Submitted to: International Symposium on Preferential Flow
Publication Type: Proceedings
Publication Acceptance Date: November 1, 2000
Publication Date: January 3, 2001
Interpretive Summary: Although the influence of soil water dynamics and chemical behavior on crop yield variability is thought to be critical, they are poorly understood at the watershed scale of observation. Preferential flow has recently been identified as the major contributor to the unexpected and rapid transport of agricultural chemicals to groundwater. Its impact on crop growth, however, remains uncertain. Funnel flow, one aspect of preferential flow, can be defined as the movement of water along clay lenses that eventually converges to form small, discreet subsurface flow pathways. This study compared the spatial distribution of the corn grain yield with soil parameters, remotely sensed imagery, and subsurface flow pathways during two consecutive drought years within a geographic information system. Results demonstrated that yield spatial variability was poorly correlated with soil chemical and physical properties, but was highly correlated with color infrared imagery and the primary subsurface flow pathways derived from ground-penetrating radar data. This investigation concluded that the identification of field-scale, subsurface flow pathways can be predictive of high yielding areas during periods of severe drought, therefore, a knowledge of these flow pathways is essential to understanding and managing the spatial and temporal variability of crop yields.

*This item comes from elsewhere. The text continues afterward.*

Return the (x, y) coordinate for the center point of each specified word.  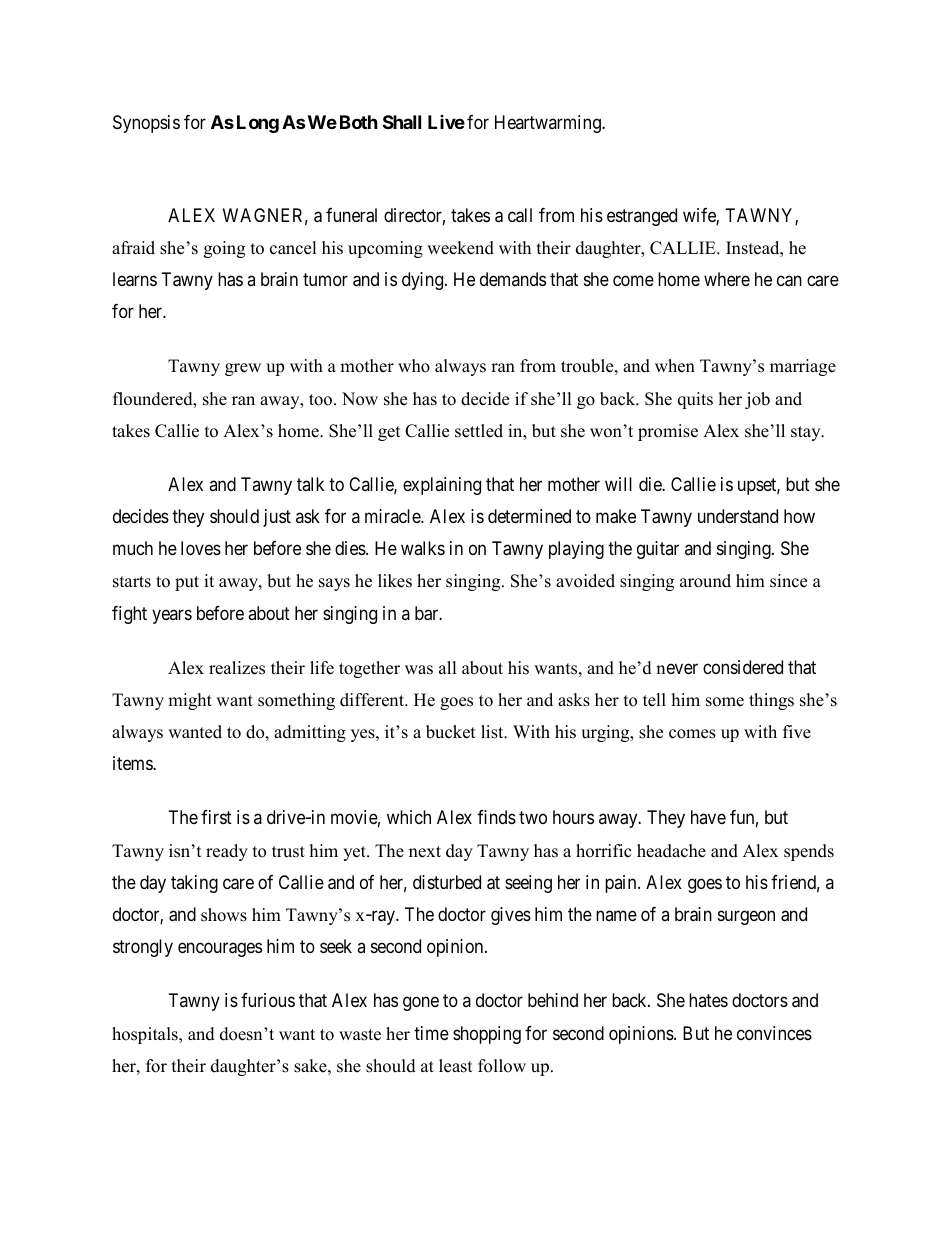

Technical Abstract: Water availability is often the most important factor controlling crop growth in rain-fed agriculture. Although landscape position, soil characteristics, and subsurface stratigraphy are known to influence water availability, the spatial and temporal dynamics of soil moisture are still poorly understood. This study compared the spatial distribution of the corn grain yield with soil parameters, remotely sensed imagery, and subsurface flow pathways during two consecutive drought years within a geographic information system (GIS). Over 12 km of georeferenced, ground-penetrating radar (GPR) data were collected on adjacent, 4 ha watersheds in order to identify subsurface clay lenses which were thought to influence the spatial distribution of available soil moisture. Results demonstrated that the spatial distribution of corn grain yield was poorly correlated with soil chemical and physical properties but was highly correlated with color infrared (CIR) imagery and the primary subsurface flow pathways derived from GPR data.